10/01/2025 | Press release | Distributed by Public on 10/01/2025 05:15
Ian Watson, a leading British science fiction author, was the guest speaker at the Miquel Barceló UPC Science Fiction Award ceremony
Ian Watson, a leading British science fiction author, was the guest speaker at the Miquel Barceló UPC Science Fiction Award ceremony, held at the Barcelona School of Informatics (FIB) on 17 September. In this interview, he reflects on experiences that have shaped his career, such as teaching at universities in Japan and Tanzania, and working with Stanley Kubrick on the screenplay for A.I. Artificial Intelligence.
Oct 01, 2025
Writing science fiction requires a particular way of seeing the world. Where do you find inspiration for your stories?
I see the world my own way, because I never had other people's models of how I should see it, due to my upbringing and background. To give a trivial example, I hear things differently from others. Once, on the BBC, I heard them announce that Mali was drifting towards America, now heading for the Soviet Union. And I thought: "What if that were literally true?"
Do you think science fiction can inspire solutions to today's global challenges, such as the climate crisis or the rise of AI?
First of all, I must say there is no such thing as AI, in the sense of genuine artificial intelligence, and it may never exist. What we have is a massive theft of material, scraped and then fed into programmes that consume obscene amounts of energy. The end result is not necessarily very useful, because AI is now hallucinating and filling the internet with nonsense that will destroy it. So I want to know first: what exactly do you mean by those letters AI?
As for the climate crisis, I would call it a climate catastrophe rather than a crisis. Science fiction can, and does, propose solutions. But no one in power will ever implement them, except in small ways. The Amazon is already a desert in waiting, past its tipping point. Many other things are crossing tipping points too. So yes, there are answers, and people of goodwill will apply them, but always on too small a scale, because the world's dominant ethos is capitalist exploitation and reckless growth.
"Science fiction can propose solutions to major challenges. But they will only be applied on too small a scale, because the world's dominant ethos is capitalist exploitation and reckless growth".
Ian Watson"Science fiction can propose solutions to major challenges. But they will only be applied on too small a scale, because the world's dominant ethos is capitalist exploitation and reckless growth."
What was it like to work with Stanley Kubrick on A.I. Artificial Intelligence? At that time, could you foresee how AI would develop?
Kubrick's idea of AI had nothing to do with today's so-called AI. His robots were meant to develop their own consciousness and emotions. While working on the film, as a director he made great efforts not to direct me at all. I was supposed to guess what he wanted, and when I did he would say: "That's it, we've solved it." But he held back from giving much direction. The film is being re-evaluated a lot these days, and I'm very interested to follow that process.
As a science-fiction writer, what did you gain from teaching in such different cultures as Japan and Tanzania?
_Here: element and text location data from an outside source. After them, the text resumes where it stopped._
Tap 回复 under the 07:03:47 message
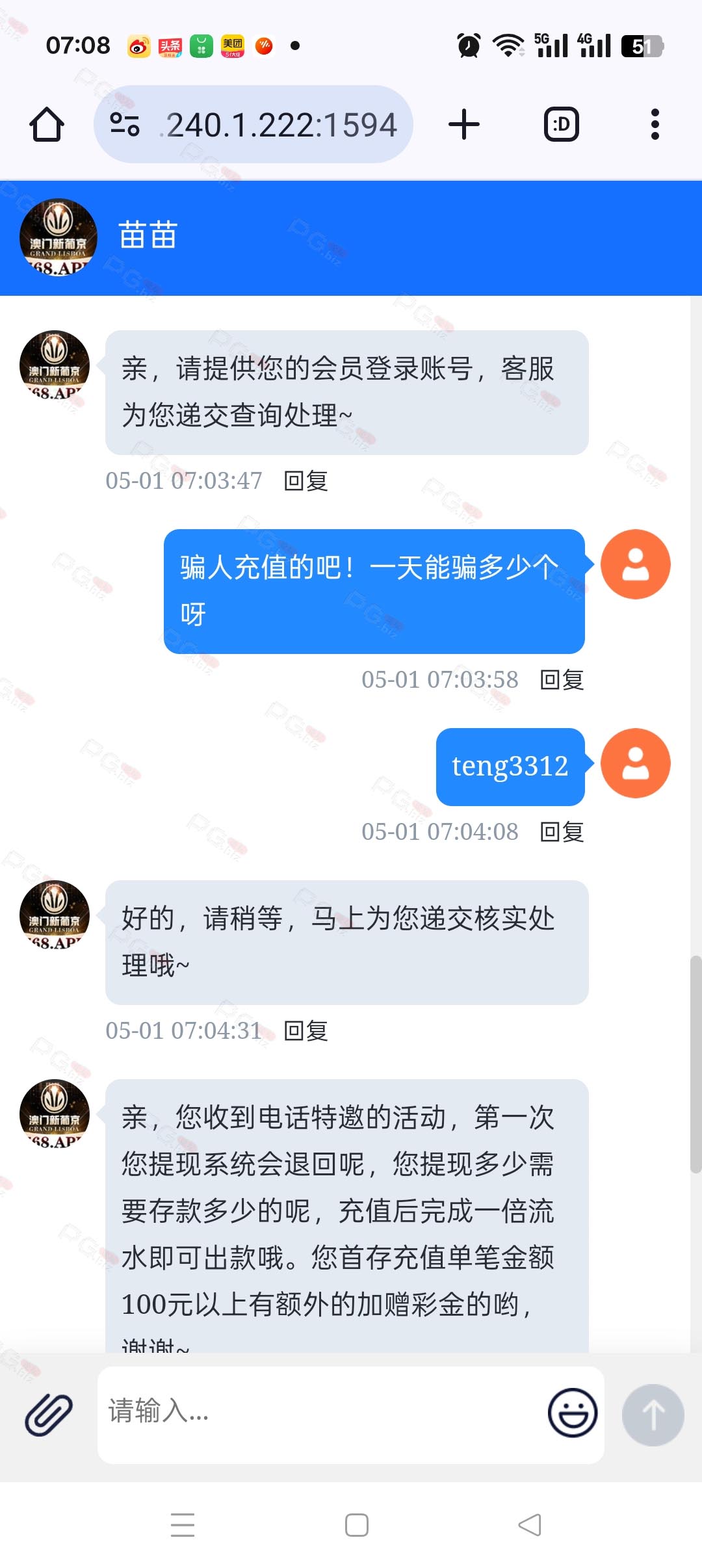The image size is (702, 1568). click(x=306, y=481)
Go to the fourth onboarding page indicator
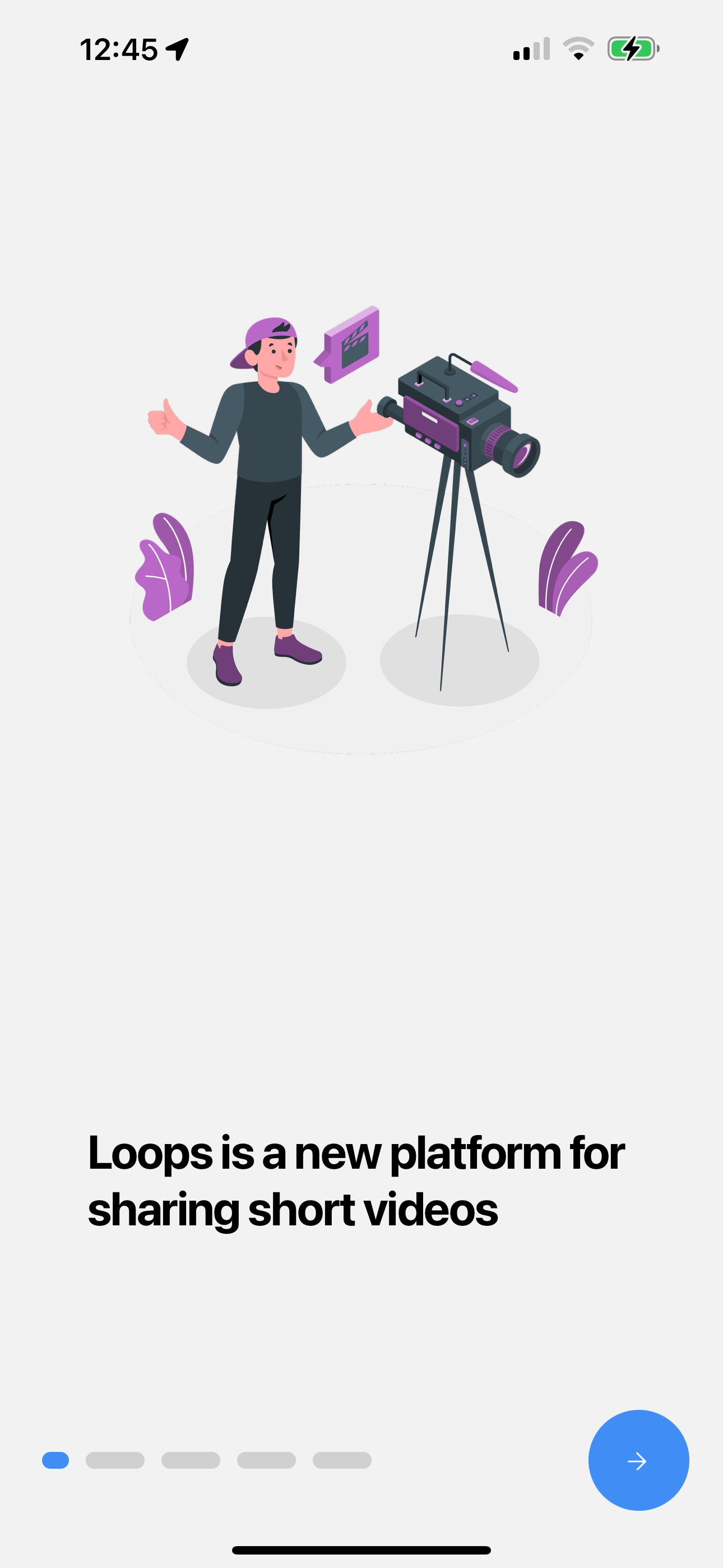The width and height of the screenshot is (723, 1568). coord(266,1460)
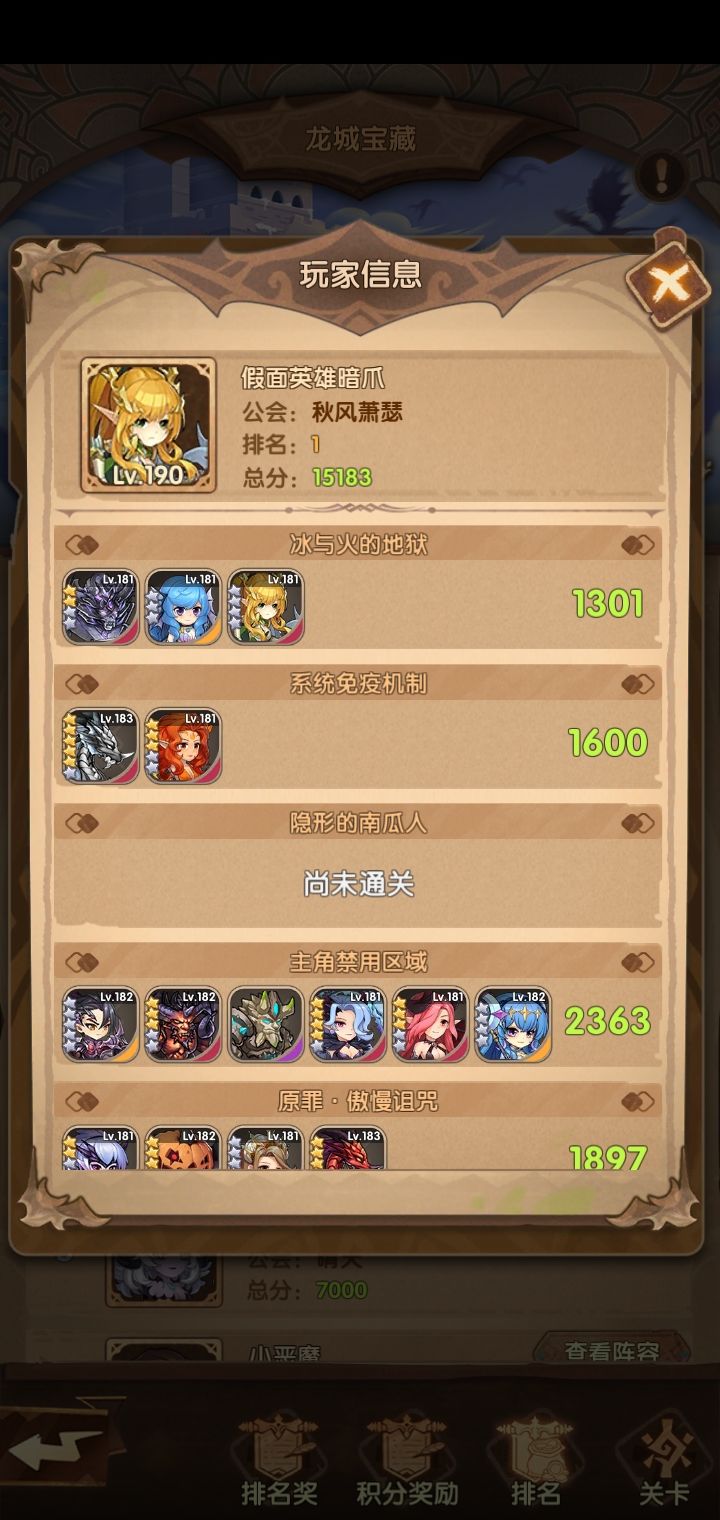Tap the stone golem Lv.182 hero in 主角禁用区域
Screen dimensions: 720x1520
(265, 1023)
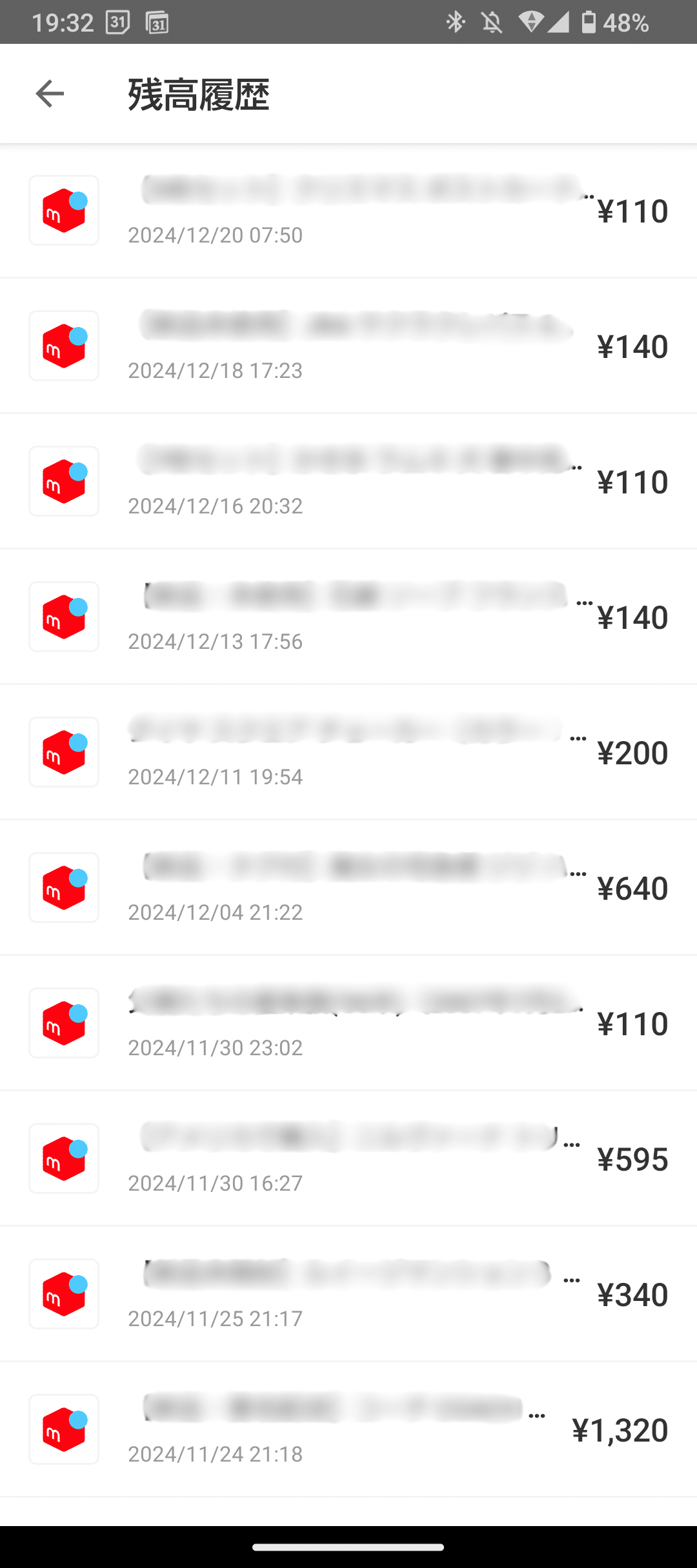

They contributed enormously, but perhaps the most important thing was simply being there and talking to people. Far more than the actual teaching I offered, like lectures on James Joyce's short stories, which seemed a bit irrelevant to the daily lives of the students in front of me. It influenced me to write a novel in 1978 with a first-person Black female narrator. But this was decades before Afrofuturism, so nobody paid any attention. Japan was, of course, a cultural revolution for me. There I encountered the technology of the future: the bad side was polluted air, the good side was robots on rooftops. And that made me non-British. Africa did not prepare me to become European, but Japan certainly did.
Imagination is key to writing science fiction. From your experience as a professor, how can creativity be fostered in academia?
For example, by giving a wonderful prize for original fiction, as the UPC does. Hurrah, hurrah, hurrah! If other institutions did the same, there would be a real integration between criticism, theory and the practice of invention, creative invention.
What is the state of science fiction today, and what future do you foresee for the genre?
Science fiction is thriving, but it's really fantasy that dominates, making up about 80% of the field. Whether it's imaginary kingdoms, telepathic dragons or romance, that's what sells. I would compare it to football, with champions running and clashing like gladiators in the Roman arena. By contrast, Formula 1 is closer to rocket science, with drivers trained like astronauts, where split-second timings and precise percentages are vital for fans. When you go to a Formula 1 race with half a million spectators, you think: "Wow, this dominates the world!" But compared to football, it's nothing. And that's a bit like science fiction today: the part with science is small, overshadowed by fantasy.